### Supplied data
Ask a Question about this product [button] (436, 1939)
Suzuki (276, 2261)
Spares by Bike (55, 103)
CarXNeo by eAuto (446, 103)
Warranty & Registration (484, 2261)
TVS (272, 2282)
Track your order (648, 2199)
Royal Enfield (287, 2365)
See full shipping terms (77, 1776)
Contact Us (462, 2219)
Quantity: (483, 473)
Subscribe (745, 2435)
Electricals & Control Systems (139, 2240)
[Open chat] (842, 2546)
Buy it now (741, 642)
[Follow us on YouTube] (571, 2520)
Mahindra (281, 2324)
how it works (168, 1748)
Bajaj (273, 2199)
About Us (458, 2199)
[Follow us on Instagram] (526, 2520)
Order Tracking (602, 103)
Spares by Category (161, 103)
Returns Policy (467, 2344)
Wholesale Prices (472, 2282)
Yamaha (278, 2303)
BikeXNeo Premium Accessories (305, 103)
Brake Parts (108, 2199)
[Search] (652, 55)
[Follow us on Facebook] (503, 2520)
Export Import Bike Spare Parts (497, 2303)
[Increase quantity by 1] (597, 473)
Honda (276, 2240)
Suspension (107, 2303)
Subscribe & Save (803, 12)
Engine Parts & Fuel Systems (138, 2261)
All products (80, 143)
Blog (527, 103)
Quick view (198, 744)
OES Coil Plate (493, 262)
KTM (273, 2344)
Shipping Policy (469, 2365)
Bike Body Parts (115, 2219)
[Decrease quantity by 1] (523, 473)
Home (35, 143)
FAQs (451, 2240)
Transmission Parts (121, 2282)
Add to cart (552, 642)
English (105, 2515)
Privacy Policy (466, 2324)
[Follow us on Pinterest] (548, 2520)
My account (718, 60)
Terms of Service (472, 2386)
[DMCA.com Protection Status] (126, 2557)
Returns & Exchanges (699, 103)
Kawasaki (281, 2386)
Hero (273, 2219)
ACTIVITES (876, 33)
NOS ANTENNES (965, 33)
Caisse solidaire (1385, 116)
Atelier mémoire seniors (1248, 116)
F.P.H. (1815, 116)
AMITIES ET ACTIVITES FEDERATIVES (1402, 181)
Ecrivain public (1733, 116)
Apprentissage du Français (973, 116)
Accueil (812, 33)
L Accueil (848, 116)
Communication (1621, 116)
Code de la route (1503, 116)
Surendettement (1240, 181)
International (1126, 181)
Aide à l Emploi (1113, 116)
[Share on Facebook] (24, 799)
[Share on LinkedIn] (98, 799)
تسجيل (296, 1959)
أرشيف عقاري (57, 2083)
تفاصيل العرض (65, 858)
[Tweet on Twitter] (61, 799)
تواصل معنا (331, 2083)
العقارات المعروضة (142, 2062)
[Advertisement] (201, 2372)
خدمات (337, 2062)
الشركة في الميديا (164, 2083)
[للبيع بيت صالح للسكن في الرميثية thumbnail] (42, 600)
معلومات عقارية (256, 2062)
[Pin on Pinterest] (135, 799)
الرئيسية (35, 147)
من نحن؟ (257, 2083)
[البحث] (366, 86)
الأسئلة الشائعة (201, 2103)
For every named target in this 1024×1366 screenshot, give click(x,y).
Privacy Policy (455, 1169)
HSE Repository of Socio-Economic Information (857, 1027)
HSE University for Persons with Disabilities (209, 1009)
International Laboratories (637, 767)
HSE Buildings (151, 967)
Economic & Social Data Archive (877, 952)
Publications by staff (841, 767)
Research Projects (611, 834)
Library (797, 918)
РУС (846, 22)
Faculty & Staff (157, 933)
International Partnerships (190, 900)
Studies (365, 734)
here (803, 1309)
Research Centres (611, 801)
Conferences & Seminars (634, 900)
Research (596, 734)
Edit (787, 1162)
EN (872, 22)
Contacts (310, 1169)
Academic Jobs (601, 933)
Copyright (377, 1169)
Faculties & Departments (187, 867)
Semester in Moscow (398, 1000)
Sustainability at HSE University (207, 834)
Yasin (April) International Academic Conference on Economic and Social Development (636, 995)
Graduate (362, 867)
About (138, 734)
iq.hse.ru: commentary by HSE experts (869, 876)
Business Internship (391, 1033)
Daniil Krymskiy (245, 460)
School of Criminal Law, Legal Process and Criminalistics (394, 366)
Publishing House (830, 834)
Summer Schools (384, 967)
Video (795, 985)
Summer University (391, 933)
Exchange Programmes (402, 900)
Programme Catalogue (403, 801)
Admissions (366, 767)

### What the task asks
Among the lines of the data above, find those with the word "Research" and show them.

### Finished task
Research Projects (611, 834)
Research Centres (611, 801)
Research (596, 734)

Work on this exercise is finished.